I believe the station agent is Dan Cadagan and his tall, slender assistant is Harry Bedwell of Kellerton. If it is Cadagan and Bedwell, this photo was taken in 1904 or 1905.
Harry Chester Bedwell was born in Riley Township on January 8, 1888 to Chester and Flora (Crow) Bedwell. Harry had an older brother, Howard. I didn’t find out what happened to the father but older brother Howard would eventually go to Oklahoma for a land grant.
Harry and his mother were living in Kellerton at the turn-of-the-century and Harry had a fascination for trains. As early as 1903, the depot agent was Dan Cadagan. At some point, Mr. Cadagan rented a room from the Bedwells, drawing Harry ever closer to the railroad industry.
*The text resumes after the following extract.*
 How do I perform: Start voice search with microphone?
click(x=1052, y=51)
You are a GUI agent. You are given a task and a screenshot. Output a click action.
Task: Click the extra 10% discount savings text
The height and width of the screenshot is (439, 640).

A newspaper blurb from May 5, 1904 says Harry just returned from Centerville where he took the exam to be a depot helper. Bedwell was sixteen years old.
Harry learned telegraphy and by the fall of 1905, he had temporary charge of the depot at Andover, Missouri. In the summer of 1906, Bedwell was running the Kellerton while agent Cadagan was away and by the fall of 1906, Harry had temporary assignments in Shambaugh and Bartlett, in Iowa, and Union Star, in Missouri.
At age nineteen, Bedwell began to work his way west and eventually landed in Whittier, California. And it was on the west coast that Harry, still working as an operator and telegrapher, began his career as a railroad fiction author.
Bedwell wrote only one novel, “The Boomer,” but it was his short stories in magazines like Railroad Magazine and the Saturday Evening Post that brought him respect as an author. He is one of the most esteemed railroad authors of the first half of the twentieth century.
Harry Bedwell married and after his first wife passed, he married again but didn’t have children. Harry’s mother Flora was moved out to Whittier in her senior years and all are buried in California.
Frank P. Donovan, Jr. wrote Harry’s biography in 1959 – “Harry Bedwell: Last of the Great Railroad Storytellers.” One of the photos in this book was provided by Florence Whitson who was, I believe, a cousin to Flora Bedwell. Mr. Donovan traveled to Kellerton in 1957 to research his book. He arrived in Kellerton via a freight train and interviewed local folks who remember Harry in his youth. I have the book if someone would like to read it.